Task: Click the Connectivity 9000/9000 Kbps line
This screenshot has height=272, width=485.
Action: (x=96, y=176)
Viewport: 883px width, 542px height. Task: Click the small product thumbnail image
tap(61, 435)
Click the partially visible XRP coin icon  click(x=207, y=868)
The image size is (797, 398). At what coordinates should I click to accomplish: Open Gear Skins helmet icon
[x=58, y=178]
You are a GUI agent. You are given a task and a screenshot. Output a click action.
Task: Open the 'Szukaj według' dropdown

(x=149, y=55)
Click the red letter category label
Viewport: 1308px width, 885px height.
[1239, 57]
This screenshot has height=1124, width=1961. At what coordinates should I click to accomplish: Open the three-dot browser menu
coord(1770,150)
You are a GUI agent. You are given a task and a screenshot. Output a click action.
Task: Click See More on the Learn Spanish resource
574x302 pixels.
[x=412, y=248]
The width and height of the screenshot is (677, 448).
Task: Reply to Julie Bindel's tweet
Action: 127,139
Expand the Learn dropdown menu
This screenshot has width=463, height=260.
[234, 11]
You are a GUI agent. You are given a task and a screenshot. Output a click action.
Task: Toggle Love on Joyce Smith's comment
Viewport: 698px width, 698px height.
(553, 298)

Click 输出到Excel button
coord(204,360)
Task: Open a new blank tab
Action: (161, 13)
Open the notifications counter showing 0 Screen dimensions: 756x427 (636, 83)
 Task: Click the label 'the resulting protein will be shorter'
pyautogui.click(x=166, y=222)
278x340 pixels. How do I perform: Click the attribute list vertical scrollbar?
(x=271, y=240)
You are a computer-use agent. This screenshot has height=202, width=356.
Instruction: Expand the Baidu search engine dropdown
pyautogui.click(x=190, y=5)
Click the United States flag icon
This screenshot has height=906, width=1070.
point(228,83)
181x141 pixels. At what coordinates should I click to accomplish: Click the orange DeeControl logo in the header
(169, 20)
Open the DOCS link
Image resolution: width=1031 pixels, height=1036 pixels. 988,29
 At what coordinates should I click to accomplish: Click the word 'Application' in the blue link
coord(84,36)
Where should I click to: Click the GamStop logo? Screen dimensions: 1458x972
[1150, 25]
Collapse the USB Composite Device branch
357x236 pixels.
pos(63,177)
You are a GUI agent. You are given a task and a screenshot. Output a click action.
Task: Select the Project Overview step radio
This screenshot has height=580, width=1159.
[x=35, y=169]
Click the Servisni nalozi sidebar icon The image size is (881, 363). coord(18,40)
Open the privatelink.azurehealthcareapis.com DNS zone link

________

**EXERCISE:** The full listing should be output exactly, line for line.

**ANSWER FOR THIS EXERCISE:**
Task: Click the Connectivity 9000/9000 Kbps line
This screenshot has height=272, width=485.
Action: (x=96, y=176)
Viewport: 883px width, 542px height. Task: Click the small product thumbnail image
tap(61, 435)
Click the partially visible XRP coin icon  click(x=207, y=868)
The image size is (797, 398). At what coordinates should I click to accomplish: Open Gear Skins helmet icon
[x=58, y=178]
You are a GUI agent. You are given a task and a screenshot. Output a click action.
Task: Open the 'Szukaj według' dropdown

(x=149, y=55)
Click the red letter category label
Viewport: 1308px width, 885px height.
[1239, 57]
This screenshot has height=1124, width=1961. At what coordinates should I click to accomplish: Open the three-dot browser menu
coord(1770,150)
You are a GUI agent. You are given a task and a screenshot. Output a click action.
Task: Click See More on the Learn Spanish resource
574x302 pixels.
[x=412, y=248]
The width and height of the screenshot is (677, 448).
Task: Reply to Julie Bindel's tweet
Action: 127,139
Expand the Learn dropdown menu
This screenshot has width=463, height=260.
[234, 11]
You are a GUI agent. You are given a task and a screenshot. Output a click action.
Task: Toggle Love on Joyce Smith's comment
Viewport: 698px width, 698px height.
(553, 298)

Click 输出到Excel button
coord(204,360)
Task: Open a new blank tab
Action: (161, 13)
Open the notifications counter showing 0 Screen dimensions: 756x427 (636, 83)
 Task: Click the label 'the resulting protein will be shorter'
pyautogui.click(x=166, y=222)
278x340 pixels. How do I perform: Click the attribute list vertical scrollbar?
(x=271, y=240)
You are a computer-use agent. This screenshot has height=202, width=356.
Instruction: Expand the Baidu search engine dropdown
pyautogui.click(x=190, y=5)
Click the United States flag icon
This screenshot has height=906, width=1070.
point(228,83)
181x141 pixels. At what coordinates should I click to accomplish: Click the orange DeeControl logo in the header
(169, 20)
Open the DOCS link
Image resolution: width=1031 pixels, height=1036 pixels. 988,29
 At what coordinates should I click to accomplish: Click the word 'Application' in the blue link
coord(84,36)
Where should I click to: Click the GamStop logo? Screen dimensions: 1458x972
[1150, 25]
Collapse the USB Composite Device branch
357x236 pixels.
pos(63,177)
You are a GUI agent. You are given a task and a screenshot. Output a click action.
Task: Select the Project Overview step radio
This screenshot has height=580, width=1159.
[x=35, y=169]
Click the Servisni nalozi sidebar icon The image size is (881, 363). coord(18,40)
Open the privatelink.azurehealthcareapis.com DNS zone link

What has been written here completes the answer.